**Work to do**
Format the items starting at the line containing "Task: Open the Chart Region dropdown" and ending at the line containing "click(444, 45)" as a numbered list, leaving out blank lines. Include both of those lines and no others.

**Excerpted records**
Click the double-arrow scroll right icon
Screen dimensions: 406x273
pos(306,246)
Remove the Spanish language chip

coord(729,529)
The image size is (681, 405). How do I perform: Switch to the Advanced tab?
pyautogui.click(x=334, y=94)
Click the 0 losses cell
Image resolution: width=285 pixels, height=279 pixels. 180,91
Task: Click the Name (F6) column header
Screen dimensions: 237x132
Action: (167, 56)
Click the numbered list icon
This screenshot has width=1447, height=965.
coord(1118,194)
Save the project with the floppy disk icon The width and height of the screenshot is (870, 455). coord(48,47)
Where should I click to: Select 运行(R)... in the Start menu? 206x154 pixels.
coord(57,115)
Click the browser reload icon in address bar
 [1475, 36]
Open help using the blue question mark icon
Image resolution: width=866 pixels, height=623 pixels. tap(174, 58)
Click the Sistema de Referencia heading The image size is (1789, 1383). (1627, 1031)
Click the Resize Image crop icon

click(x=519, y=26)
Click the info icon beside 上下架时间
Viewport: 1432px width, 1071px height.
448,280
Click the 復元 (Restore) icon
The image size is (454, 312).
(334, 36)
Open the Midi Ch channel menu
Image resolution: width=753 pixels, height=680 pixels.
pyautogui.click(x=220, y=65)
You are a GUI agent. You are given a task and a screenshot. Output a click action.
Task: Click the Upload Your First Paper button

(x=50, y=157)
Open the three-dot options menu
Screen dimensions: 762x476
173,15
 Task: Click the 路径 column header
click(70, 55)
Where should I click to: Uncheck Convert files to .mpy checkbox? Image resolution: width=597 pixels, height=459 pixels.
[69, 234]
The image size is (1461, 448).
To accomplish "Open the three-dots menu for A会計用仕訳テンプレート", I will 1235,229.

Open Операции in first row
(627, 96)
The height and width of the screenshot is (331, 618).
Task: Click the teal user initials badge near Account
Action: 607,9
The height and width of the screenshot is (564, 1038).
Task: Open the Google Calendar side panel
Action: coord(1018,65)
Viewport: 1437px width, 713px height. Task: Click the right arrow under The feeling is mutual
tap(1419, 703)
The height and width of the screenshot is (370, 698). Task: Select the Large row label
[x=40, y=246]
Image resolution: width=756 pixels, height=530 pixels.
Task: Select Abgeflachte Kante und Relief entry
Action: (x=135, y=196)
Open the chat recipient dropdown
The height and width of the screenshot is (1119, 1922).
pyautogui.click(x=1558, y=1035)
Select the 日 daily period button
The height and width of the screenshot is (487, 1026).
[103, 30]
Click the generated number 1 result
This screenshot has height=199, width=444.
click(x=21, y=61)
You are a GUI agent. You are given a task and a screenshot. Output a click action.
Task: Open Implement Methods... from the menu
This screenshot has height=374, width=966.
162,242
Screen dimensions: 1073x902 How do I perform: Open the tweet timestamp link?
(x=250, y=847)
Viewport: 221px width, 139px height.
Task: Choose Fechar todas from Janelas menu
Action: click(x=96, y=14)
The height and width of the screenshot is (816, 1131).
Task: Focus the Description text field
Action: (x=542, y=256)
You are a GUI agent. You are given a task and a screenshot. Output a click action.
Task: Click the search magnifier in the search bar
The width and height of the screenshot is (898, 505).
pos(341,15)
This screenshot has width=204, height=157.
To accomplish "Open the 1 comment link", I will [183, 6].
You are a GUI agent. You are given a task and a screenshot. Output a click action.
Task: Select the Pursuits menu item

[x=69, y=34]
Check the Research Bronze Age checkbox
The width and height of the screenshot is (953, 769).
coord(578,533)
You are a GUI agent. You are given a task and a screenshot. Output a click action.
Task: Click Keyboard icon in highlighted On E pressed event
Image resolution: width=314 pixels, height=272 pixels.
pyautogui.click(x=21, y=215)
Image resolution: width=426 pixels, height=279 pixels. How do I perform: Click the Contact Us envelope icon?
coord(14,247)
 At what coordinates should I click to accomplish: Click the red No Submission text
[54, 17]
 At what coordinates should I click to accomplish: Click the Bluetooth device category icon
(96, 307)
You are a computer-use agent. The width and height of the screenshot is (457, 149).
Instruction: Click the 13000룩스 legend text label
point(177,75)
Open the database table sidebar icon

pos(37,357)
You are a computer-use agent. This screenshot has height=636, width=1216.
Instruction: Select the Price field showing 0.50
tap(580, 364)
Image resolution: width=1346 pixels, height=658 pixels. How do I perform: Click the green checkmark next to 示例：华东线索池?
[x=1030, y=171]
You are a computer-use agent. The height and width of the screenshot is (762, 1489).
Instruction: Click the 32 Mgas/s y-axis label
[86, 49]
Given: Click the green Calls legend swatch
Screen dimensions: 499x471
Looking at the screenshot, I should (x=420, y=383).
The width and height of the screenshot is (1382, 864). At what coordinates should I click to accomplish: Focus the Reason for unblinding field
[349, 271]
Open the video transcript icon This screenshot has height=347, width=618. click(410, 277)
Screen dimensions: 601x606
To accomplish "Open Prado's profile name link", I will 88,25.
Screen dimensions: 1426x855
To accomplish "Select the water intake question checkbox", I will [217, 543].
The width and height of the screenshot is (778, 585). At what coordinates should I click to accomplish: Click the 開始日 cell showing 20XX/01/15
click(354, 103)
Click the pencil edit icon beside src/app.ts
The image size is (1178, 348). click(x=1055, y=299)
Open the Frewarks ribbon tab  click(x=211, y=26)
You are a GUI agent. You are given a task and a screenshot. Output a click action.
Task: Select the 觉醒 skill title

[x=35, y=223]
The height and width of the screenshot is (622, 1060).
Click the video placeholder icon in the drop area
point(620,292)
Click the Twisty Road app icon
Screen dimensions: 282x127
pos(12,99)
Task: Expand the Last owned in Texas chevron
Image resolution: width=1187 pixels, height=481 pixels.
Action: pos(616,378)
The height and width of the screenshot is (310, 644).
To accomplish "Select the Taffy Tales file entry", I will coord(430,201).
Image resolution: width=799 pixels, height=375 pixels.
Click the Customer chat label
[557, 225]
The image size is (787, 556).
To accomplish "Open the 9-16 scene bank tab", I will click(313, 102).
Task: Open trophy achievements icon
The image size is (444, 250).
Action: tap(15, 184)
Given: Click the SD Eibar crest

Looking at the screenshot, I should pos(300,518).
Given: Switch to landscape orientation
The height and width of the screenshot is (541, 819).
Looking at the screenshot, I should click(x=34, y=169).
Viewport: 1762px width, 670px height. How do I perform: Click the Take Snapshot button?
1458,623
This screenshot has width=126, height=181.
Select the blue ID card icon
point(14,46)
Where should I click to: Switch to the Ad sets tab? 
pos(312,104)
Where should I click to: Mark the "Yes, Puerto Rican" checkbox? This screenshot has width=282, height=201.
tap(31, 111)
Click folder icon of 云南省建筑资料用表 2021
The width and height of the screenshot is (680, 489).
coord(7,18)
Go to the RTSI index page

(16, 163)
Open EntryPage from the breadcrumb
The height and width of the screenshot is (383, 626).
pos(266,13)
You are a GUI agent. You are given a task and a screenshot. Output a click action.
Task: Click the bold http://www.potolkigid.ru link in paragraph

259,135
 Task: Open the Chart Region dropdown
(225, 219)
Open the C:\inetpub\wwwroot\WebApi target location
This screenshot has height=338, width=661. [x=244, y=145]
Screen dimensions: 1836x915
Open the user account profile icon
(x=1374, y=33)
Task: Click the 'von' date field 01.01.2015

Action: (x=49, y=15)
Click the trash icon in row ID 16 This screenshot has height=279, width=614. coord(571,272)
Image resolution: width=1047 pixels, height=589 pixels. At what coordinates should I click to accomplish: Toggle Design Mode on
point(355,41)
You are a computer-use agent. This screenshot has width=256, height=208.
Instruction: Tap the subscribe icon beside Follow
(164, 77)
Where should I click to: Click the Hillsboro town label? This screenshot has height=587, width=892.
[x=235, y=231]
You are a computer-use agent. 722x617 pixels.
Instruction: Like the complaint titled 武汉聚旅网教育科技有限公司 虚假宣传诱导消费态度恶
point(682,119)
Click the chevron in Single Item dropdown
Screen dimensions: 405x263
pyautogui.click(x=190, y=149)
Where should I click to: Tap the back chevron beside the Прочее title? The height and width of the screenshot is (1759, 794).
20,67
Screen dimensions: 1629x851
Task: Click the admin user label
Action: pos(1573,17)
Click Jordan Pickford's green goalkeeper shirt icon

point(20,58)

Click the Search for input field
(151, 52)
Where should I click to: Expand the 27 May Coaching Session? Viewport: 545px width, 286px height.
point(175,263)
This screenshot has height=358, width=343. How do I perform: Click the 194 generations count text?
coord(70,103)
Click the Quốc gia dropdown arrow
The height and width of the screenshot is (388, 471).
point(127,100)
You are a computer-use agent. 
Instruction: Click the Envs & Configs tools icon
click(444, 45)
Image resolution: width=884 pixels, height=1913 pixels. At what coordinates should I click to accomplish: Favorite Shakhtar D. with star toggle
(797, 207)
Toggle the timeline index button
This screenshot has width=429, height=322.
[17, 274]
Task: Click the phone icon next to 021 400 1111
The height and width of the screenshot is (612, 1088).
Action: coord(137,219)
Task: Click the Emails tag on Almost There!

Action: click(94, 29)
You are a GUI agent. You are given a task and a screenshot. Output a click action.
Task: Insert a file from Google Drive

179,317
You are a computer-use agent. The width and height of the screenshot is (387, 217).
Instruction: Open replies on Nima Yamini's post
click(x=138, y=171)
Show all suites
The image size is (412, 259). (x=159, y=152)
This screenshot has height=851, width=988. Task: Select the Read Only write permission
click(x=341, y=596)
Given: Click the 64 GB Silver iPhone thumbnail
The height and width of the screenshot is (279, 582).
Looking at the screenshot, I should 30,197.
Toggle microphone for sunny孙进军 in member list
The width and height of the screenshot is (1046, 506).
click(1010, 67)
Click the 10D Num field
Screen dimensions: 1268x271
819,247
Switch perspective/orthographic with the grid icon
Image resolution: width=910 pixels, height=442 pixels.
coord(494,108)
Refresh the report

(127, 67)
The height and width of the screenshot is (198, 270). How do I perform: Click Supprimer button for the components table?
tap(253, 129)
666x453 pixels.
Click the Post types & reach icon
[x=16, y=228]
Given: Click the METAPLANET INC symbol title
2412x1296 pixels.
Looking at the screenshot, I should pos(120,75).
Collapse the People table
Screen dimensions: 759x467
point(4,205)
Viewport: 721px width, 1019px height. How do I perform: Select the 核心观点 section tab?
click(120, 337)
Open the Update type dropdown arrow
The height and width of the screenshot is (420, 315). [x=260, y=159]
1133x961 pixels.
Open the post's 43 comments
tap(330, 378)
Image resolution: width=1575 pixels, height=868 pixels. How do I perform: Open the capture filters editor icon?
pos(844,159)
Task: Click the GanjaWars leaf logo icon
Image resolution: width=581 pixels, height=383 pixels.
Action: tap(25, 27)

**Complete answer**
1.  Task: Open the Chart Region dropdown
2. (225, 219)
3. Open the C:\inetpub\wwwroot\WebApi target location
4. This screenshot has height=338, width=661. [x=244, y=145]
5. Screen dimensions: 1836x915
6. Open the user account profile icon
7. (x=1374, y=33)
8. Task: Click the 'von' date field 01.01.2015
9. Action: (x=49, y=15)
10. Click the trash icon in row ID 16 This screenshot has height=279, width=614. coord(571,272)
11. Image resolution: width=1047 pixels, height=589 pixels. At what coordinates should I click to accomplish: Toggle Design Mode on
12. point(355,41)
13. You are a computer-use agent. This screenshot has width=256, height=208.
14. Instruction: Tap the subscribe icon beside Follow
15. (164, 77)
16. Where should I click to: Click the Hillsboro town label? This screenshot has height=587, width=892.
17. [x=235, y=231]
18. You are a computer-use agent. 722x617 pixels.
19. Instruction: Like the complaint titled 武汉聚旅网教育科技有限公司 虚假宣传诱导消费态度恶
20. point(682,119)
21. Click the chevron in Single Item dropdown
22. Screen dimensions: 405x263
23. pyautogui.click(x=190, y=149)
24. Where should I click to: Tap the back chevron beside the Прочее title? The height and width of the screenshot is (1759, 794).
25. 20,67
26. Screen dimensions: 1629x851
27. Task: Click the admin user label
28. Action: pos(1573,17)
29. Click Jordan Pickford's green goalkeeper shirt icon
30. point(20,58)
31. Click the Search for input field
32. (151, 52)
33. Where should I click to: Expand the 27 May Coaching Session? Viewport: 545px width, 286px height.
34. point(175,263)
35. This screenshot has height=358, width=343. How do I perform: Click the 194 generations count text?
36. coord(70,103)
37. Click the Quốc gia dropdown arrow
38. The height and width of the screenshot is (388, 471).
39. point(127,100)
40. You are a computer-use agent. 
41. Instruction: Click the Envs & Configs tools icon
42. click(444, 45)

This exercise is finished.